Amoris Laetitia, the apostolic exhortation, is a document that offers pastoral guidance for Roman Catholic clergy toward the reintegration of Catholics into congregational and sacramental life. Specifically, those Catholics who are divorced and remarried, or who are in other situations referred to as “Irregular unions.” Damon Linker refers to Francis as a ‘stealth reformer’, and charts the path of how he is undoing previous doctrinal positions ever so quietly. A stealth reformer such as Francis, “keeps the doctrines intact but invokes such concepts as mercy, conscience, and pastoral discernment to show priests that it’s perfectly acceptable to circumvent and disregard those doctrines in specific cases. A doctrine officially unenforced will soon lose its authority as a doctrine. Where once it was a commandment sanctioned by God, now it becomes an “ideal” from which we’re expected to fall short. Before long it may be treated as a suggestion. Eventually, repealing it is no longer controversial — or perhaps even necessary.”
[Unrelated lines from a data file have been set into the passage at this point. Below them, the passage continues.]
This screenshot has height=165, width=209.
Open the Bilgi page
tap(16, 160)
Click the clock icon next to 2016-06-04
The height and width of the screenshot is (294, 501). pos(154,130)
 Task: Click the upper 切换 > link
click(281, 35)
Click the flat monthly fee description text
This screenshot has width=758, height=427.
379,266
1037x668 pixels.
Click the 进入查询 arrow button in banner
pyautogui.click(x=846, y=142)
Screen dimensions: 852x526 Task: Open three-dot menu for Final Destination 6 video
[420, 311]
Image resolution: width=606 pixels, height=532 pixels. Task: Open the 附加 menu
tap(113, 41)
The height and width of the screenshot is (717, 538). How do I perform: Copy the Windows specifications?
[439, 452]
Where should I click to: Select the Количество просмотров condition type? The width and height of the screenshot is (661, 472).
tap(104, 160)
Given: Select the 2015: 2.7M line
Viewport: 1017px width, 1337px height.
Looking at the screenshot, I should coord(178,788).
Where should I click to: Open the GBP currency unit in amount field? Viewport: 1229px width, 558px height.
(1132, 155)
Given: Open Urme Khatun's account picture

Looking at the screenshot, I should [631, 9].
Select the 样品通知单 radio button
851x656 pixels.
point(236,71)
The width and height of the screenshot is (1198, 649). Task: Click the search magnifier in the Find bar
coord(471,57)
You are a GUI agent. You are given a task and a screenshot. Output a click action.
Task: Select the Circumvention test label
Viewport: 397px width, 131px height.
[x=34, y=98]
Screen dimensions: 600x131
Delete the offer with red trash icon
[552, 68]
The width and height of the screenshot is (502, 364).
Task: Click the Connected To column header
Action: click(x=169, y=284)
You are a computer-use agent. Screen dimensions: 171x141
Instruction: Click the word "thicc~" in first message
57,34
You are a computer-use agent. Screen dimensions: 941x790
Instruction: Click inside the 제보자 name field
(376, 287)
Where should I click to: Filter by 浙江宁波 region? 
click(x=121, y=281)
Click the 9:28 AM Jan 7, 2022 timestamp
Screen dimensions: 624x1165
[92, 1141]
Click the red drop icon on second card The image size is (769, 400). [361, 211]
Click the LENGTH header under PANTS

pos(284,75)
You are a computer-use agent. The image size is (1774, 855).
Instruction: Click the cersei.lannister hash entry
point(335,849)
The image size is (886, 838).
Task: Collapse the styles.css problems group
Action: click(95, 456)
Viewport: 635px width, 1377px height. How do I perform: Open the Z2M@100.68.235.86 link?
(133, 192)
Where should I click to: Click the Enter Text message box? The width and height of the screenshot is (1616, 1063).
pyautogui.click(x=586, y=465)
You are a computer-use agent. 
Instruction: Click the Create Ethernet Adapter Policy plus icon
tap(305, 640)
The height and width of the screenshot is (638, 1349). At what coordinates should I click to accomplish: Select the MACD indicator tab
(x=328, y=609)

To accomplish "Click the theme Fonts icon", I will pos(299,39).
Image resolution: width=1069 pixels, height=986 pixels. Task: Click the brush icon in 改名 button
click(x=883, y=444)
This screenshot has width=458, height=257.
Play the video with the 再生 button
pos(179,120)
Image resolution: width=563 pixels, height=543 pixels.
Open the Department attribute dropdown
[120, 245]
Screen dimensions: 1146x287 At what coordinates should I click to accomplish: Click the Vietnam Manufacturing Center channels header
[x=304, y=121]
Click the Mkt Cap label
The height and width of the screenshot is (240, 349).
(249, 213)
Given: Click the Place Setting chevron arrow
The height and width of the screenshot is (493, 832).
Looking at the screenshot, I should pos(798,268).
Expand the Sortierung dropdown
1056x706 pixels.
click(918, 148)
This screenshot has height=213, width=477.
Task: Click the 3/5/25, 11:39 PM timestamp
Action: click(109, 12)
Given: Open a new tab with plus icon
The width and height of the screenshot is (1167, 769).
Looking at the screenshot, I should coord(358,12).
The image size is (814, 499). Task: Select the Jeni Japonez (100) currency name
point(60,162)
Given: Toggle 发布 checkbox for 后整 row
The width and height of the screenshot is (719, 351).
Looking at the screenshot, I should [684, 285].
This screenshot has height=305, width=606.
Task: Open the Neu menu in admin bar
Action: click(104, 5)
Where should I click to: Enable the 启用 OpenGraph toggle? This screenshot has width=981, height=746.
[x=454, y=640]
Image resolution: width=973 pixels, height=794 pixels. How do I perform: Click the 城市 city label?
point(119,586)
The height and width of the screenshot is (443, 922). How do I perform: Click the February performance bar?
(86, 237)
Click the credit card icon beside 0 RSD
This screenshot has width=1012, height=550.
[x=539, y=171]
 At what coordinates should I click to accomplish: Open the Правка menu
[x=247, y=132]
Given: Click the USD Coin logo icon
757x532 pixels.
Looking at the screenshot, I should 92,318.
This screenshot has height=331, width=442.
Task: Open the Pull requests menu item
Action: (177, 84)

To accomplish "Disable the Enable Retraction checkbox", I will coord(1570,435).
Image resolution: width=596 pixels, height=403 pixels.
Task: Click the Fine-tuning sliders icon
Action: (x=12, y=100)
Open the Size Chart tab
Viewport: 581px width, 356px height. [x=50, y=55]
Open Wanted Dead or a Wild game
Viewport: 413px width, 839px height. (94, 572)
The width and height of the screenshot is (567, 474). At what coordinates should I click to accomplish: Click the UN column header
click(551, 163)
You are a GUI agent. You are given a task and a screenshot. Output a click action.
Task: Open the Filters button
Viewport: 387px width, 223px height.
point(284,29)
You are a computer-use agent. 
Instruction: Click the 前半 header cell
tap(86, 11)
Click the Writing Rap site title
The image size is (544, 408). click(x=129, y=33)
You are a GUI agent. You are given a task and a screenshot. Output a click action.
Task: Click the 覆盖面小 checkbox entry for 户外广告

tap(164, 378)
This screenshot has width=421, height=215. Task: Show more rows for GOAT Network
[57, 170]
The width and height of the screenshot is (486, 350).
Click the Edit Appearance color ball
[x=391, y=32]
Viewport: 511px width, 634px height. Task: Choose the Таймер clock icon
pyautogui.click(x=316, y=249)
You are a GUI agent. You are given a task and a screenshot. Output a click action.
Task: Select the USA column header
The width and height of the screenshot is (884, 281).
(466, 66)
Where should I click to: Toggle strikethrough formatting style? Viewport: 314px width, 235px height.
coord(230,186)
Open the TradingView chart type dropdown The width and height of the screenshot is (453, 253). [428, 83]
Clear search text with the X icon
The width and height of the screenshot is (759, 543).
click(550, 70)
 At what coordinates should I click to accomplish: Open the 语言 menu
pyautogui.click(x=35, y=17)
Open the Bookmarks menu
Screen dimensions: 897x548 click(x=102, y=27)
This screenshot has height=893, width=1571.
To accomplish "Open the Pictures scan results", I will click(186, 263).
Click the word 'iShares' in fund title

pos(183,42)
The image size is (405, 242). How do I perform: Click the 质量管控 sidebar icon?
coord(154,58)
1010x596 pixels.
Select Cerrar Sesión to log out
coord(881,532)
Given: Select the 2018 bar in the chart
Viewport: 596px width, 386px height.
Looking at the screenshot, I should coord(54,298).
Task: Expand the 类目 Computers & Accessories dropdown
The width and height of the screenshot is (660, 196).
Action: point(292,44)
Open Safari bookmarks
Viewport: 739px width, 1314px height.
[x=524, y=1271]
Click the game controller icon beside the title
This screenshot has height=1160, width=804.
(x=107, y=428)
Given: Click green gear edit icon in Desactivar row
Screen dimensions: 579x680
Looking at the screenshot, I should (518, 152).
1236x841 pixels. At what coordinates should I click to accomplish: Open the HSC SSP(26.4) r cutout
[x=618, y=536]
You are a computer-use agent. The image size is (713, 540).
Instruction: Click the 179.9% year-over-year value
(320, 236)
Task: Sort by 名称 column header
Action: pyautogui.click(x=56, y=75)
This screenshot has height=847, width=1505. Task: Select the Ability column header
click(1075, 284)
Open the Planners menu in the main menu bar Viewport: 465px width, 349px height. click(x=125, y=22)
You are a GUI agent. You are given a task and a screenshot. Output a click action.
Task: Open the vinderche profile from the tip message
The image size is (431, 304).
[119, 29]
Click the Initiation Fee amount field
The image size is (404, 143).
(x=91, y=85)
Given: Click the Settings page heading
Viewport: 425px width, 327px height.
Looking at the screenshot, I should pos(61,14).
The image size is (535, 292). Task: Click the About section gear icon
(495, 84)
Linker has no doubt about Francis’ methods, nor his goal. He means to change doctrine by turning a blind eye to enforcement, and to leaving it to the discretion of parish priests as to whether it is acceptable to admit people to the sacraments. The pope is, in a way, covering his ears and shouting “la! la! la!” He doesn’t want to know or hear about what goes on at individual parishes. Linker expresses consternation with conservative Catholics who are upset by the apostolic exhortation, referring to their “retrograde intransigence.” Where he once espoused the conservative position, Linker seems ready to be done with a Church that refuses any dialogue on issues. Francis has broken this mold, and is a man very different from his two predecessors.
While Linker finds this encouraging and refreshing, others such as Michael Brendan Dougherty, find it a betrayal of the ancient faith. Dougherty agrees with Linker in this: Pope Francis is changing doctrine, if only by obfuscation and evasion. For those who believe this is an impossibility (“As the church teaches and has always taught”), what Francis propagates in the apostolic exhortation is, according to Dougherty, cowardice, confusion, and recklessness. Conservatives recalling the halcyon days of John Paul II and Benedict, doubtless find the current papacy hard to stomach. Convert Luma Simms is also one who all but declares Francis is peddling bad doctrine. She, too, accuses the pontiff of obfuscation, waffling, and of casting believers back on individual, private judgement. Those who insist that the church never changes its doctrinal positions are faced with difficult choices. One matter on which conservative and liberal Roman Catholics are agreed, even as they quibble about method: the pope is changing the teaching of the Church.